Infatti, fin dall’infanzia i nostri genitori, la società stessa e la scuola ci aiutano ad immergerci nelle regole di convivenza civile che, seppur necessarie, spesso non lasciano spazio al fattore psicologico. Non a caso, nella nostra società è oramai radicata l’idea che un soggetto diligente sia colui che “sopporta” e sacrifica qualcosa, piuttosto che una persona con equilibri ben precisi e che si conceda di curare i propri disagi. Questo perché, nel contesto in cui viviamo, lo stigma legato ai problemi psicologici è ancora molto diffuso e sul lavoro è ancora più difficile ammettere di “star male”, dato che simili difficoltà potrebbero riversarsi su fattori come la produttività o la performance del lavoratore, che sono requisiti fondamentali per le aziende fin dal XIX secolo, quando iniziò l’espansione della produzione industriale massiva. Tuttavia, la mancata comunicazione dei propri disagi può provocare doppiamente ansia e stress al lavoratore, causando comunque l’effetto opposto a quello desiderato, ossia improduttività e disattenzione. Peraltro, dall’Ottocento ci separano ormai così tanti anni che ci si aspetterebbe di certo qualche progresso! Ad ogni modo, con la diffusione di questa condizione mentale, si è diffuso anche un termine specifico per identificarla: “burnout”, letteralmente “esaurimento” , che racchiude tutte le conseguenze di questo stato di stress acuto, inefficienza e, in alcuni casi, alienazione.
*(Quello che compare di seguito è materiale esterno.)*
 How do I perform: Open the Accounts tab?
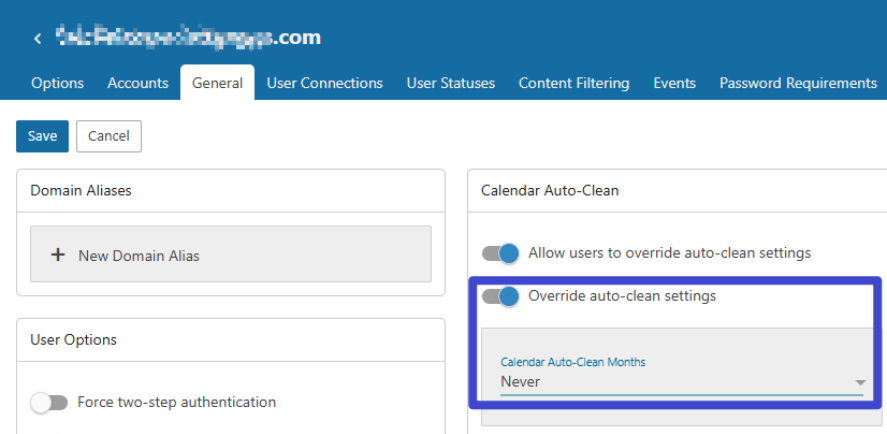138,83
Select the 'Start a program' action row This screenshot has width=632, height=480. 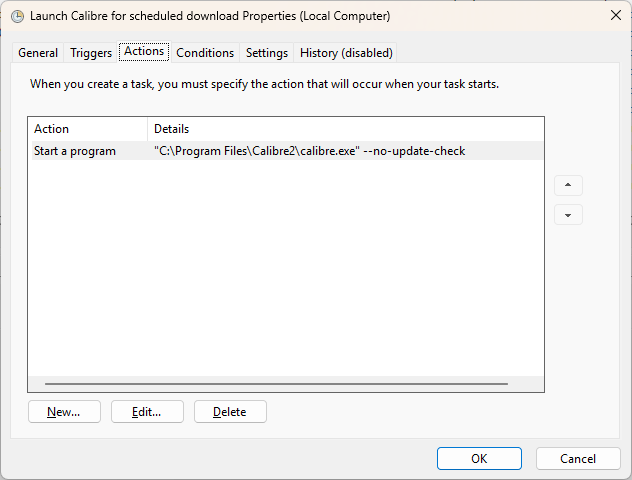point(287,151)
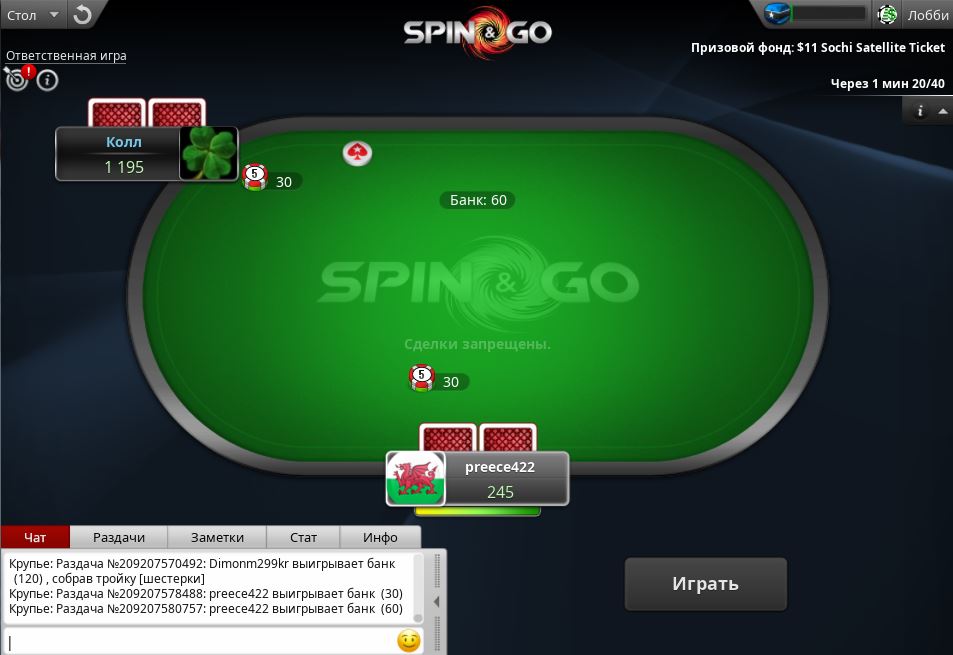Open the emoji smiley picker in chat
The height and width of the screenshot is (655, 953).
click(408, 640)
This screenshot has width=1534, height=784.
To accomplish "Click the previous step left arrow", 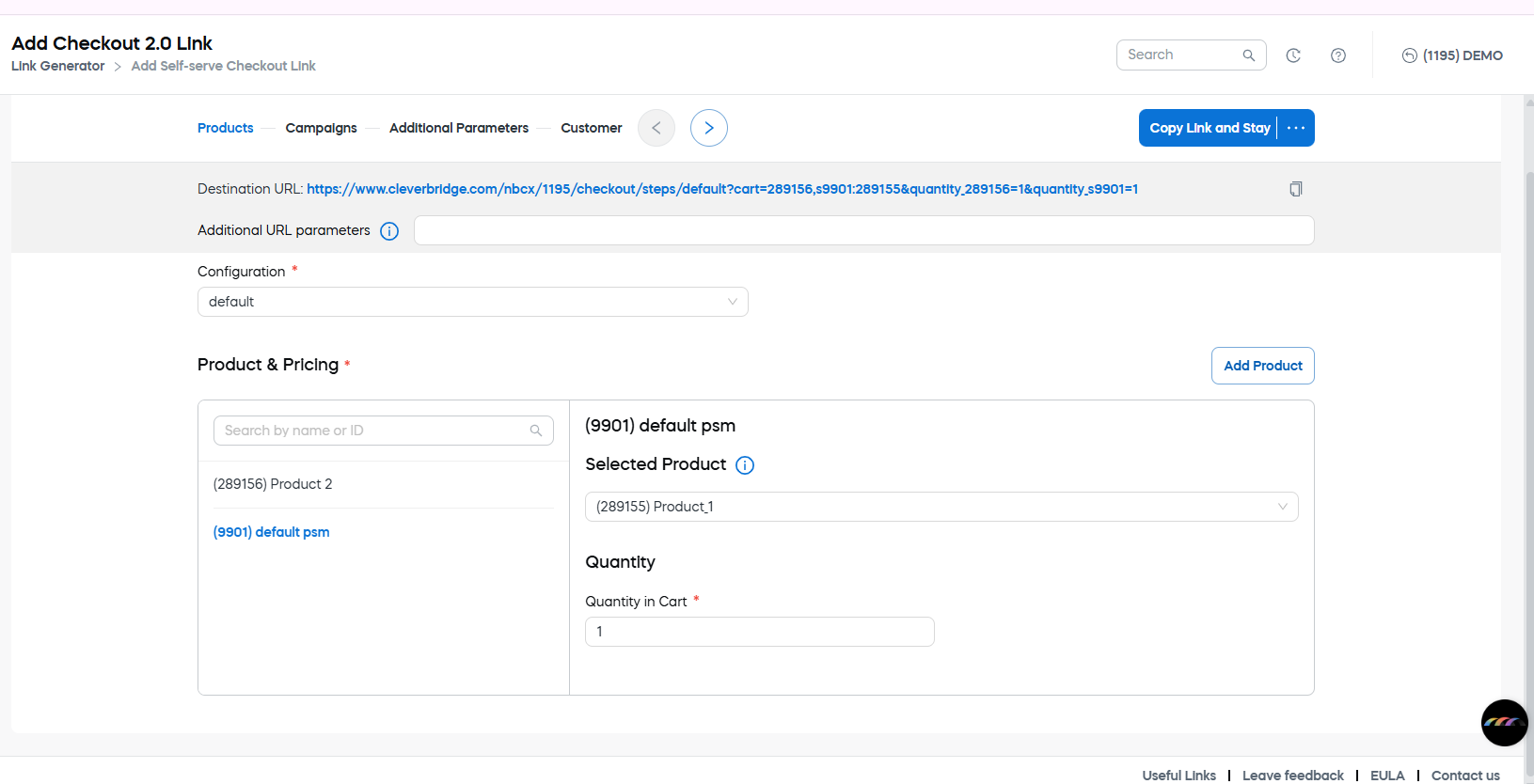I will 656,128.
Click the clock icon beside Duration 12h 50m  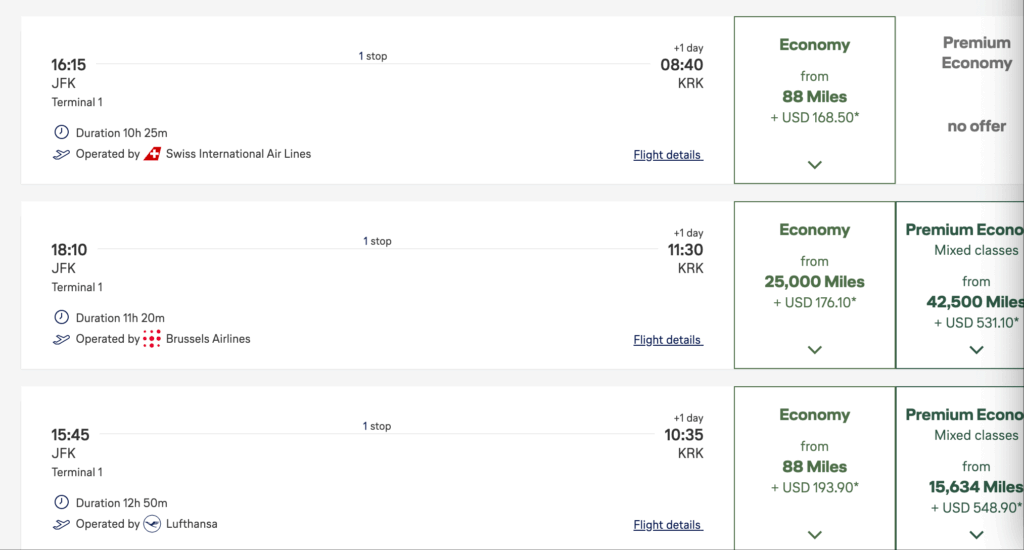[61, 502]
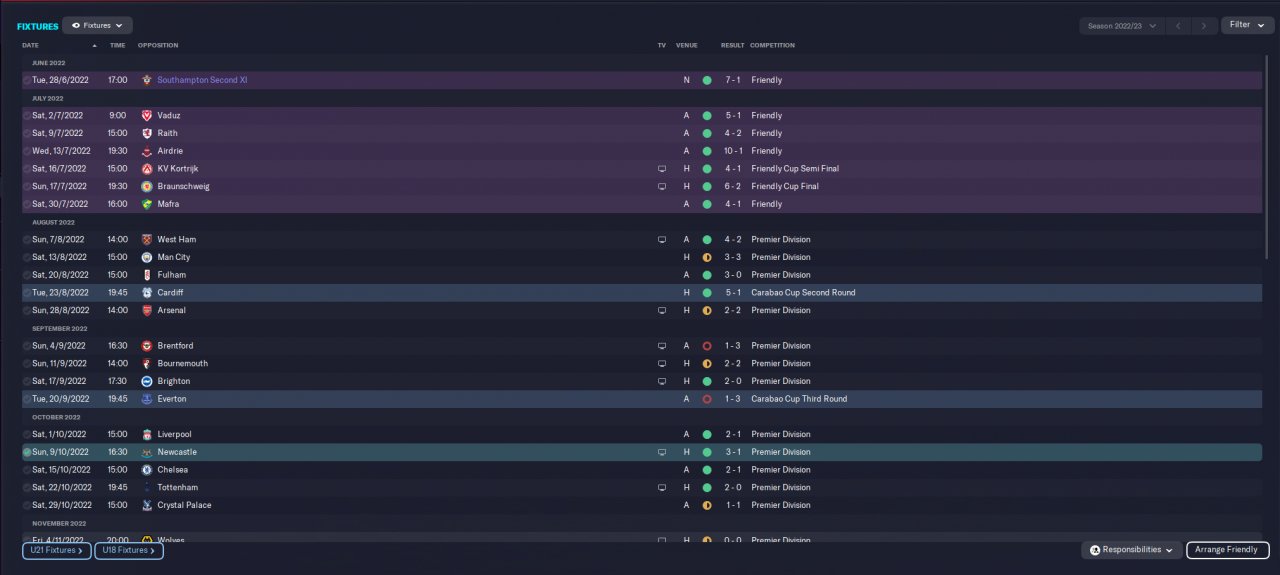1280x575 pixels.
Task: Click the Man City club badge
Action: [x=146, y=257]
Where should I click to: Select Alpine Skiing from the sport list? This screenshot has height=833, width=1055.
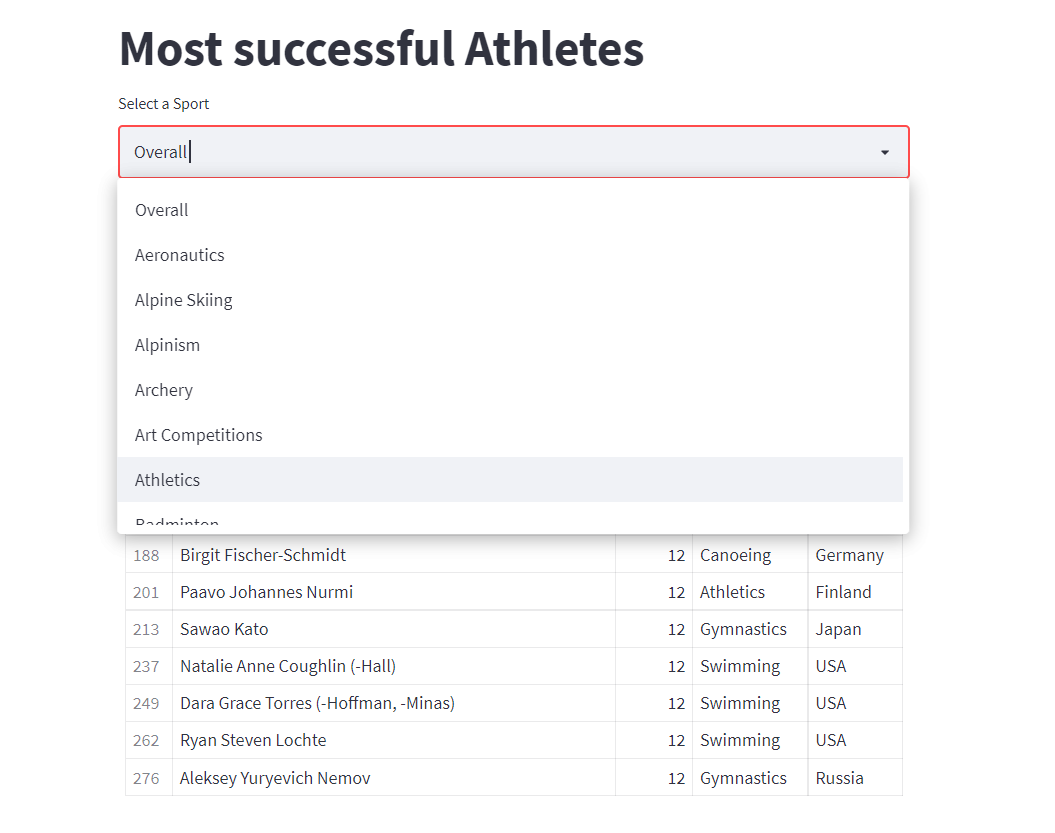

Sicuramente, il fatto che vi sia oramai un termine di uso comune per indicare questo fenomeno sottolinea l’esigenza che si è generata di rendere evidente la trascuratezza che ha assunto una questione di tale importanza.
Non a caso, oggi un lavoratore su quattro si dimette dal suo lavoro (pur non avendone trovato uno nuovo) affinché possa preservare la sua salute mentale e questo segna un “dato patente”: la società sta male.
Dunque, possiamo solo augurarci che questa tacita denuncia sia, invece, determinante per essere tutelati dal punto di vista psicologico anche in contesti lavorativi!
* i dati analizzati sono stati rilasciati dall’Osservatorio HR Innovation Practice del Politecnico di Milano.